Segment Start: SOURCE MATERIAL
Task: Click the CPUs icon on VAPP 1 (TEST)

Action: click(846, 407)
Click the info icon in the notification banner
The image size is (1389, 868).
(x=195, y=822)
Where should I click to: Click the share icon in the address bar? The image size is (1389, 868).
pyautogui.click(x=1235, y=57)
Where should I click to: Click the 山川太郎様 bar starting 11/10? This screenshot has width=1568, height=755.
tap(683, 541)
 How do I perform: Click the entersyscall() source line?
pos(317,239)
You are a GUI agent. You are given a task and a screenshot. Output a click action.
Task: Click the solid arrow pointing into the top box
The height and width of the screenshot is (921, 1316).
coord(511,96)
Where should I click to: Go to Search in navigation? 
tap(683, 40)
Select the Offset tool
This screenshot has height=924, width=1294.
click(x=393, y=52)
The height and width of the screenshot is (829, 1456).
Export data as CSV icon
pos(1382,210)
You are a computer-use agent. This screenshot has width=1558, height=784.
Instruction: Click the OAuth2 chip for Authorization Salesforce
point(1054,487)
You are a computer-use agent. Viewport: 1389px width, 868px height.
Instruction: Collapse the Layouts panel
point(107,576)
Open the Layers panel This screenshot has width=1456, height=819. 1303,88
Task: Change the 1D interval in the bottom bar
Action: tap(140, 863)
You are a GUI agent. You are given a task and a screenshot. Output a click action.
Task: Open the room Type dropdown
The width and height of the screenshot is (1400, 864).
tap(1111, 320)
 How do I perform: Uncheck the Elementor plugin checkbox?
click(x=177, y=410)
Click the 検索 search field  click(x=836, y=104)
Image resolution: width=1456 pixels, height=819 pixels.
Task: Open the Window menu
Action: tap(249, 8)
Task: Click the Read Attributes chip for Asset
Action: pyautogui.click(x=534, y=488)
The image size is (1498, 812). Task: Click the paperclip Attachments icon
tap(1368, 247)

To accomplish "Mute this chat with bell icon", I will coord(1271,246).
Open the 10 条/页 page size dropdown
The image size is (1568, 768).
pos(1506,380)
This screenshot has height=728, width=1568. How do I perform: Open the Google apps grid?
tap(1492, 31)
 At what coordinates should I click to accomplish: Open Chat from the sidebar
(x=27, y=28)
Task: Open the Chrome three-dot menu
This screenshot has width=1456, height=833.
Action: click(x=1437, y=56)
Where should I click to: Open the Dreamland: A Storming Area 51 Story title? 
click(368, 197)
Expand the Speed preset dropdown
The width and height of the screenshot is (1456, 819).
Segment End: SOURCE MATERIAL
• INSTRUCTIONS TO FOLLOW
Search the preceding listing for "dropdown", then copy every line that holds it.

• TASK RESPONSE
Task: Open the room Type dropdown
Open the 10 条/页 page size dropdown
Expand the Speed preset dropdown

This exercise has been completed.